'''

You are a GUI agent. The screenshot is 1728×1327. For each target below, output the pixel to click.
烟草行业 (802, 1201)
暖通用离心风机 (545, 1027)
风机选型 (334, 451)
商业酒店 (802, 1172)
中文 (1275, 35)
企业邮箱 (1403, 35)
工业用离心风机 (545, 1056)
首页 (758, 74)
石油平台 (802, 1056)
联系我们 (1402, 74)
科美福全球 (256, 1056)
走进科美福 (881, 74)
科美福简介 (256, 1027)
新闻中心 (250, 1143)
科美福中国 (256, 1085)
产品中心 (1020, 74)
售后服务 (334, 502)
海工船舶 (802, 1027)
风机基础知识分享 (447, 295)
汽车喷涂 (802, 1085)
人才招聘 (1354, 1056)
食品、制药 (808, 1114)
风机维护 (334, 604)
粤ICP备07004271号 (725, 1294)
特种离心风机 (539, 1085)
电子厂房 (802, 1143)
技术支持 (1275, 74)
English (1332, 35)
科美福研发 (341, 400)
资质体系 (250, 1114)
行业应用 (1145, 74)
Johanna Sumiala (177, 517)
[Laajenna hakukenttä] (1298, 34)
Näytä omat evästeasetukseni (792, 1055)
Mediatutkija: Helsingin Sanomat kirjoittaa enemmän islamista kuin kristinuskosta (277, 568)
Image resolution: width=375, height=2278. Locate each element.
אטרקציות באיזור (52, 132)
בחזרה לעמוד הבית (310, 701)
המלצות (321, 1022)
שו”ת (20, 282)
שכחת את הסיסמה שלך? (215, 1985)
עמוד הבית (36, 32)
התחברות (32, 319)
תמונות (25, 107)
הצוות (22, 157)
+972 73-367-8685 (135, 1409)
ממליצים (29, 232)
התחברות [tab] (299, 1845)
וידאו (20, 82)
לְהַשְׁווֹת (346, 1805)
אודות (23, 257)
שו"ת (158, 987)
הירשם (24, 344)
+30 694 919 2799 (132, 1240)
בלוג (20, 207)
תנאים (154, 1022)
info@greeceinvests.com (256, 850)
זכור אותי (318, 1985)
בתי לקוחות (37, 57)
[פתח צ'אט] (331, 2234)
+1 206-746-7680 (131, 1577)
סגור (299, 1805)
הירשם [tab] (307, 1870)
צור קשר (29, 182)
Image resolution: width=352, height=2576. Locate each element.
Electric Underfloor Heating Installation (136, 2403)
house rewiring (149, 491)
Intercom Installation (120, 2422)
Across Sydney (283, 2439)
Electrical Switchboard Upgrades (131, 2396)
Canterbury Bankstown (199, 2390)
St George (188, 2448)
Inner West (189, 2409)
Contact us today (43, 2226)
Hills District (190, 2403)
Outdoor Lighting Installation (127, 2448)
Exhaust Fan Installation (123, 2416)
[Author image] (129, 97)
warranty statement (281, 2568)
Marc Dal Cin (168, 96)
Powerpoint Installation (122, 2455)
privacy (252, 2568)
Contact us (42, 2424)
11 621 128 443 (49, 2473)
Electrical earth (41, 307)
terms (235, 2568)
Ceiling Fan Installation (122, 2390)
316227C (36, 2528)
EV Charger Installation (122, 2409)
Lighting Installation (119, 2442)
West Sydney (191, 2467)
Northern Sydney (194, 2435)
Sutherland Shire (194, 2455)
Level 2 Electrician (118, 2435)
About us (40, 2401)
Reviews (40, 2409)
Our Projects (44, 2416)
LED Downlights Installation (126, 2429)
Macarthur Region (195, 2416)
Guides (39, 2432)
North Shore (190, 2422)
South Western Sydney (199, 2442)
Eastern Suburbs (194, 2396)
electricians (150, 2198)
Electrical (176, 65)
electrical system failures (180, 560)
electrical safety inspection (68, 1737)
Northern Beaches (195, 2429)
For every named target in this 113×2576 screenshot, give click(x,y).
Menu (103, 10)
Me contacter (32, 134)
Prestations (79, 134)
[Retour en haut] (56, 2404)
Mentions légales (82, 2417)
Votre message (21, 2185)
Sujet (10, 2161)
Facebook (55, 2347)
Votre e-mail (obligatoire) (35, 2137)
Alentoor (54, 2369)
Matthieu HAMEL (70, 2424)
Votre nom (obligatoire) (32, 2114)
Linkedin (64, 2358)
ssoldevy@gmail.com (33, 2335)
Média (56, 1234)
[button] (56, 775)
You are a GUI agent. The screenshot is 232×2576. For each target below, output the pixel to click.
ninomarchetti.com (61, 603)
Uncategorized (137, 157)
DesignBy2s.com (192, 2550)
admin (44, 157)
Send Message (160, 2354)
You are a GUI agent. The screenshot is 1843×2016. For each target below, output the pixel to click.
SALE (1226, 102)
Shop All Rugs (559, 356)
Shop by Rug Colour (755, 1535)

'''

• _WHAT TO PRODUCE_
Above are the records. Copy the lines beginning at the one that has "316227C (36, 2528)" and ending with the one that has "Our Projects (44, 2416)", unchanged.

• _REPLY_
316227C (36, 2528)
EV Charger Installation (122, 2409)
Lighting Installation (119, 2442)
West Sydney (191, 2467)
Northern Sydney (194, 2435)
Sutherland Shire (194, 2455)
Level 2 Electrician (118, 2435)
About us (40, 2401)
Reviews (40, 2409)
Our Projects (44, 2416)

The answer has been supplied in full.